Stored data
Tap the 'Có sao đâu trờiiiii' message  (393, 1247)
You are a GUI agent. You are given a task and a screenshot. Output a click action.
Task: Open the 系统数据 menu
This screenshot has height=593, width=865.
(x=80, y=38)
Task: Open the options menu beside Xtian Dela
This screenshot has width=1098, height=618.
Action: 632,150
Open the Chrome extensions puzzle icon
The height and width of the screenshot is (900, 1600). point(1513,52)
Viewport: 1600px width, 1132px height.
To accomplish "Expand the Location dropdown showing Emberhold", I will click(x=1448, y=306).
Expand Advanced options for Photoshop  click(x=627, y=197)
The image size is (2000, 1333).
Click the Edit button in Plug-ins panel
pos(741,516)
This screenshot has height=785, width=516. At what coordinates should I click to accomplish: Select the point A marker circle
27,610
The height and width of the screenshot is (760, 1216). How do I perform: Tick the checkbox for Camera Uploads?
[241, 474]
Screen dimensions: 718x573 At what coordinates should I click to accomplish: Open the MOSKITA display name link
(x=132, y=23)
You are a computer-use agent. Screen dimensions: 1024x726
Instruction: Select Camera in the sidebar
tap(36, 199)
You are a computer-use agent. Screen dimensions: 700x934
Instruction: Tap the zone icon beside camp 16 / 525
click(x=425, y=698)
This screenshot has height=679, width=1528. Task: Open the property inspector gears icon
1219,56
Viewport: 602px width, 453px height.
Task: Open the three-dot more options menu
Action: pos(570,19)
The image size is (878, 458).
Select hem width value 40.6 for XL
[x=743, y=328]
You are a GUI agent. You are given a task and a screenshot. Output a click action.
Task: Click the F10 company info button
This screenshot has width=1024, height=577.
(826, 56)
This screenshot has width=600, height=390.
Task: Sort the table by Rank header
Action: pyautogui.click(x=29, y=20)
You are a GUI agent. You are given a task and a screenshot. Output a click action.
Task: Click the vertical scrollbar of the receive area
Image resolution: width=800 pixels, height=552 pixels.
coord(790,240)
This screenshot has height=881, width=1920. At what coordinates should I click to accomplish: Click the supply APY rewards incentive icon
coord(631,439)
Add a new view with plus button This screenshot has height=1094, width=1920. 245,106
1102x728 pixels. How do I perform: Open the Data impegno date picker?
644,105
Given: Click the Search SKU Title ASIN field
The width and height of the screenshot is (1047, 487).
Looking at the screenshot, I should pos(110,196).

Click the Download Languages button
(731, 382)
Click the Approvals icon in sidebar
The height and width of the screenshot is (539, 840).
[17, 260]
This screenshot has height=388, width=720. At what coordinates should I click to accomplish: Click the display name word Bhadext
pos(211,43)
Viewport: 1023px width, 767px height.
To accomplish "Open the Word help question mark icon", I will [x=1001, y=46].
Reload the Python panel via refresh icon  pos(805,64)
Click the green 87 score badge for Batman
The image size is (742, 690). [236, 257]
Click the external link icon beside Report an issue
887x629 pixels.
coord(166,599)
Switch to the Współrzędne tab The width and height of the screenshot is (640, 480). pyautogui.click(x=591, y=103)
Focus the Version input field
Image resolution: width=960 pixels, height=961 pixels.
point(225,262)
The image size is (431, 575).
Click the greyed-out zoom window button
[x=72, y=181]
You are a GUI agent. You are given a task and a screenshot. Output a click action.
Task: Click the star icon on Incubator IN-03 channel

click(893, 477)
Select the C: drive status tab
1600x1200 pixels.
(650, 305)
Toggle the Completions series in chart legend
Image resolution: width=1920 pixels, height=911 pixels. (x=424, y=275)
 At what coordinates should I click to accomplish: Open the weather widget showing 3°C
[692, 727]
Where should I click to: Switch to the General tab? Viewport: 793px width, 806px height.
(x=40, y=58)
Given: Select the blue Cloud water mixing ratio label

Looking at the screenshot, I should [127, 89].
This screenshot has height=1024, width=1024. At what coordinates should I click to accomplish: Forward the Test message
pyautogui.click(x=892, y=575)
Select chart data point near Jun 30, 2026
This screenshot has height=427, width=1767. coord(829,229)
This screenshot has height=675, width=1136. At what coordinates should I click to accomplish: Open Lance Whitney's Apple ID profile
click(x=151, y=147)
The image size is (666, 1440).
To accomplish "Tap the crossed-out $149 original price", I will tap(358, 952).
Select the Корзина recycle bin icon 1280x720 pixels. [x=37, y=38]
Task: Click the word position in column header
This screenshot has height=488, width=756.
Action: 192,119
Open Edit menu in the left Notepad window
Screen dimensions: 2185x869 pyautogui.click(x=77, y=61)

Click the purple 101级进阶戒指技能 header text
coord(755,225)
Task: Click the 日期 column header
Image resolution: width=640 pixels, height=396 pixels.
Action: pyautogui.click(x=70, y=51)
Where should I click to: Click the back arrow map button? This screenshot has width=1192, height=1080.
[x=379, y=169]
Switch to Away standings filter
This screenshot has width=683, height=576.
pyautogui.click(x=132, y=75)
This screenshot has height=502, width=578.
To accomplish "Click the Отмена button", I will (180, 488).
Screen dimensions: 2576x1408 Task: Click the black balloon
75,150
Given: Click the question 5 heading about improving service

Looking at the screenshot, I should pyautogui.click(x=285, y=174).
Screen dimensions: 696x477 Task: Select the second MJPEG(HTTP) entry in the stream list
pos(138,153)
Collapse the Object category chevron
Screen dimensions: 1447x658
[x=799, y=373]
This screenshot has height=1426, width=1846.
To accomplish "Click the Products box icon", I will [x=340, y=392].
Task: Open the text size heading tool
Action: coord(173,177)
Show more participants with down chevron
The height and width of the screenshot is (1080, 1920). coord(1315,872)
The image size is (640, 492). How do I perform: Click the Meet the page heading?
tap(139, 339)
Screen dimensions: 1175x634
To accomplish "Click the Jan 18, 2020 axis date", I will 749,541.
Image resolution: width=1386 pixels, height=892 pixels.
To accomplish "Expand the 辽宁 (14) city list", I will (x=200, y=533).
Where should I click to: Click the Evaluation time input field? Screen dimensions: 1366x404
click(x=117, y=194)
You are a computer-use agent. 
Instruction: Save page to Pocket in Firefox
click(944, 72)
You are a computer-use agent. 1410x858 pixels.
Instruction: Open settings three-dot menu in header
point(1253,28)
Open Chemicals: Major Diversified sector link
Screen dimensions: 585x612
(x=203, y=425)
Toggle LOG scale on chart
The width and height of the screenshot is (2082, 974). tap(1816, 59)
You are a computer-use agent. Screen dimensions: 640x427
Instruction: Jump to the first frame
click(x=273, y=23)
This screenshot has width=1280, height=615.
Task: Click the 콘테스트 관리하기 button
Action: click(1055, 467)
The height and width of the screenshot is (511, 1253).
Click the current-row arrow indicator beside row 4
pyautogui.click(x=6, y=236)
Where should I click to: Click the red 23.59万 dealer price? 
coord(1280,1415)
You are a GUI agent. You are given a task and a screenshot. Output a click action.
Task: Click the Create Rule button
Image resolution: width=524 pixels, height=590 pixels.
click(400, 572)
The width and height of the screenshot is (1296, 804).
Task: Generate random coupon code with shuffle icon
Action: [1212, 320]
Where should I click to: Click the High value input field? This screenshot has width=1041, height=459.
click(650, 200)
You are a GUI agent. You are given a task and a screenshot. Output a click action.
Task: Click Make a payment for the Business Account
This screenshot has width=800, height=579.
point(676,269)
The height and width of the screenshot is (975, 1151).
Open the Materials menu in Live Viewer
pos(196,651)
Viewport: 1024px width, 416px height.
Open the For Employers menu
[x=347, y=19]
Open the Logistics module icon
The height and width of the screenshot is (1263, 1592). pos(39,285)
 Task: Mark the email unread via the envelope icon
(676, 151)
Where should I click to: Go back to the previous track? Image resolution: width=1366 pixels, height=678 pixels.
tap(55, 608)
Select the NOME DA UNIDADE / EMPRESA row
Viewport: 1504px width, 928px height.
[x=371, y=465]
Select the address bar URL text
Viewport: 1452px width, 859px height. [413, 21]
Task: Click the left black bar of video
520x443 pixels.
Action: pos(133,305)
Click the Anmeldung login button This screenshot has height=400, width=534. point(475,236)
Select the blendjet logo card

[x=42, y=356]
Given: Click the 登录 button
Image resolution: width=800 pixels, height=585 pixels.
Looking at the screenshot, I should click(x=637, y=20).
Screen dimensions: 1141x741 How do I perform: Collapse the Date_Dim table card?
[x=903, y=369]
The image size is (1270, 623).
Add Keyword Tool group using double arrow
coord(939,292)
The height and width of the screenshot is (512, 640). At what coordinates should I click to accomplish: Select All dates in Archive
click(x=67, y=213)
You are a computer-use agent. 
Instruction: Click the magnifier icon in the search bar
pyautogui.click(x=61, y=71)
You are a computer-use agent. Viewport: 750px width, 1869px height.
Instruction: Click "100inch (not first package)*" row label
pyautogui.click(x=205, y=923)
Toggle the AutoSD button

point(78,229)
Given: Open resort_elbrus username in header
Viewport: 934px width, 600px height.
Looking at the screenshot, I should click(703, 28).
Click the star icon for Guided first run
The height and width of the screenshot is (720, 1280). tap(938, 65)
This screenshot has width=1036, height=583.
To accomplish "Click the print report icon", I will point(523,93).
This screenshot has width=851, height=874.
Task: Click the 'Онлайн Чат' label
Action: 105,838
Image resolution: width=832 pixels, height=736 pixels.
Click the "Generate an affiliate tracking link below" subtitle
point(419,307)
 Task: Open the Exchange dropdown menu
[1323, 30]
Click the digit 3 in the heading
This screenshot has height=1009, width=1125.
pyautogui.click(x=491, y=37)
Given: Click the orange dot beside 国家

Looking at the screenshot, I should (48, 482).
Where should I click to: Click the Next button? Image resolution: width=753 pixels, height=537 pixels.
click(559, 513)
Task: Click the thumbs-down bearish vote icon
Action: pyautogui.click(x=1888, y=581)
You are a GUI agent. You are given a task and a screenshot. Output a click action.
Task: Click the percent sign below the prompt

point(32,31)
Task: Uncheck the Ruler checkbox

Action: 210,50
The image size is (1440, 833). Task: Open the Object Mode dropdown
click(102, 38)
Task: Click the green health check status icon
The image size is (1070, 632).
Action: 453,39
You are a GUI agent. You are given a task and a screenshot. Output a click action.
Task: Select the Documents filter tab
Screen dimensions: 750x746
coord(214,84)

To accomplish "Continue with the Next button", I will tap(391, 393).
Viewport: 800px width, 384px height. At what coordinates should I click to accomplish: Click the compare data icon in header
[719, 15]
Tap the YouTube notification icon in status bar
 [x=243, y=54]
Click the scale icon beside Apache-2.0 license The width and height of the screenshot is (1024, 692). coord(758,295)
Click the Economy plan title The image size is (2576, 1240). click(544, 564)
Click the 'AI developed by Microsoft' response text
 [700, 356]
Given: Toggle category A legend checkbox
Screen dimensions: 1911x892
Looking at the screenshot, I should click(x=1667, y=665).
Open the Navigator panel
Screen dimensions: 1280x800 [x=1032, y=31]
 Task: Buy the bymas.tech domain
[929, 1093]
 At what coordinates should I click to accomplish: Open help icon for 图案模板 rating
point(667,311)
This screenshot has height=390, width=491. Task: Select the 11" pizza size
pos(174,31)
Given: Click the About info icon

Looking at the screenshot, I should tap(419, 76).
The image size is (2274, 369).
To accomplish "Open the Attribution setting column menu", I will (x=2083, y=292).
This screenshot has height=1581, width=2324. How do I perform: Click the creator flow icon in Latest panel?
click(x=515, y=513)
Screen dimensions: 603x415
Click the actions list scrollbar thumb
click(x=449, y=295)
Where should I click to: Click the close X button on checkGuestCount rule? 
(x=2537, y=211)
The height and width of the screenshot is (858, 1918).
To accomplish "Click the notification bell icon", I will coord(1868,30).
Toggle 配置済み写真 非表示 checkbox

## AIM OF THE TASK
Pull every line containing "column" from the entries above and copy it.

## EXERCISE RESULT
Task: Click the word position in column header
Task: Click the 日期 column header
To accomplish "Open the Attribution setting column menu", I will (x=2083, y=292).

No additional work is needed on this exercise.